--- Start Source text ---
Next, define the `train_step` function which will be called for each batch on an
encrypted batch of labels, y. The function first does a forward on the plaintext
image x to compute a predicted label, then does backpropagation using the
encrypted label y.

In [5]:
def train_step(x, enc_y):
    # Forward pass always in plaintext
    y_pred = x
    for i, l in enumerate(layers):
        y_pred = l(y_pred, training=True)

    # Backward pass.
    dx = loss_fn.grad(enc_y, y_pred)
    dJ_dw = []
    dJ_dx = [dx,]
    for l in reversed(layers):
        if isinstance(l, tf_shell_ml.GlobalAveragePooling1D):
            dw, dx = l.backward(dJ_dx[-1])
        else:
            dw, dx = l.backward(dJ_dx[-1], public_rotation_key)
        dJ_dw.extend(dw)
        dJ_dx.append(dx)

    return reversed(dJ_dw)


@tf.function
def train_step_wrapper(x_batch, y_batch):
    if use_encryption:
        # Encrypt the batch of secret labels y.
        enc_y_batch = tf_shell.to_encrypted(y_batch, secret_key, context)
    else:
        enc_y_batch = y_batch

    # Run the training step. The top and bottom halves of the batch are
    # treated as two separate mini-batches run in parallel.
    enc_grads = train_step(x_batch, enc_y_batch)

    filtered_layers = [l for l in layers if len(l.weights) > 0]

    if use_encryption:
        # Decrypt the weight gradients. In practice, the gradients should be
        # noised before decrypting.
        packed_grads = [tf_shell.to_tensorflow(g, secret_key) for g in enc_grads]
        # Unpack the plaintext gradients using the corresponding layer.
        grads = [l.unpack(g) for l, g in zip (filtered_layers, packed_grads)]
    else:
        grads = enc_grads

    weights = []
    for l in filtered_layers:
        weights+=l.weights

    # Apply the gradients to the model.
    optimizer.apply_gradients(zip(grads, weights))

Here is the training loop. Each inner iteration runs two batches of size
$2^{12-1}$ simultaneously.

Tensorboard can be used to visualize the training progress. See cell output for
command to start tensorboard.
--- End Source text ---
--- Start Given information ---
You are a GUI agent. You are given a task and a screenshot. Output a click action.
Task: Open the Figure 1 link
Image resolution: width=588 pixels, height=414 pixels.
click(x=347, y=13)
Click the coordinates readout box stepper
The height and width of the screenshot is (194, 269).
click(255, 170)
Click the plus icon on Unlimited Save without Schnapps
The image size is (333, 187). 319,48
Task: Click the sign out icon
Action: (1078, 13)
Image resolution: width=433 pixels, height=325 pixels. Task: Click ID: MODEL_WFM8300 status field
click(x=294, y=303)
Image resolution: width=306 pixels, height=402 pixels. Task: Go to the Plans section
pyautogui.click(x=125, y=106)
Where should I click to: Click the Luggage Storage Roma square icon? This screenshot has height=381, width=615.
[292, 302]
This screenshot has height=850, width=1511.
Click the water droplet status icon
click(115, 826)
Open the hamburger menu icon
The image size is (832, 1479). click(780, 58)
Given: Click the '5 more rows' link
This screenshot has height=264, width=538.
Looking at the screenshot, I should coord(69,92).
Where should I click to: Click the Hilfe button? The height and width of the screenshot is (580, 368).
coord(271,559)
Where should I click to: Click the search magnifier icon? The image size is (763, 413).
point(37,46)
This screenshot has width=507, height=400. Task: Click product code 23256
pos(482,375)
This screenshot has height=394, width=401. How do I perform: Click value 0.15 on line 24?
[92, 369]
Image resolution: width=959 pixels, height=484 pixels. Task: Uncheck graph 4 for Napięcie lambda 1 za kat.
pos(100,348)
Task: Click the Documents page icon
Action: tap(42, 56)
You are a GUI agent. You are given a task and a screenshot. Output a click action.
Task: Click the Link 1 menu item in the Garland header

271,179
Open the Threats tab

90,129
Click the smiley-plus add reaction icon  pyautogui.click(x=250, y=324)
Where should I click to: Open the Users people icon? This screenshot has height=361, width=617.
--- End Given information ---
Given problem >> Write what comes next in the walkthrough above on training with encrypted labels, picking up right after its last sentence about the command to start Tensorboard.

Task output >>
In [6]:
start_time = time.time()
tf.config.run_functions_eagerly(False)


def check_accuracy(dataset):
    average_loss = 0
    average_accuracy = 0
    for x, y in dataset:
        y = tf.one_hot(tf.cast(y, tf.int32), 2)

        y_pred = vectorize_layer(x)
        # Do not filter when testing.
        for i, l in enumerate(layers):
            y_pred = l(y_pred)

        loss = tf.reduce_mean(loss_fn(y, y_pred))

        accuracy = tf.reduce_mean(
            tf.cast(
                tf.equal(tf.argmax(y, axis=1), tf.argmax(y_pred, axis=1)), tf.float32
            )
        )
        average_loss += loss
        average_accuracy += accuracy
    average_loss /= len(dataset)
    average_accuracy /= len(dataset)

    return average_loss, average_accuracy


# Set up tensorboard logging.
stamp = datetime.now().strftime("%Y%m%d-%H%M%S")
logdir = os.path.abspath("") + "/tflogs/sentiment-%s" % stamp
print(f"To start tensorboard, run: tensorboard --logdir ./ --host 0.0.0.0")
print(f"\ttensorboard profiling requires: pip install tensorboard_plugin_profile")
writer = tf.summary.create_file_writer(logdir)

# Initial accuracy
loss, accuracy = check_accuracy(val_data)
tf.print(f"\tvalidation loss: {loss}\taccuracy: {accuracy}")

# Iterate over the batches of the dataset.
for step, (x_batch, y_batch) in enumerate(train_data.take(batch_size)):
    print(f"Step: {step} / {len(train_data)}, Time Stamp: {time.time() - start_time}")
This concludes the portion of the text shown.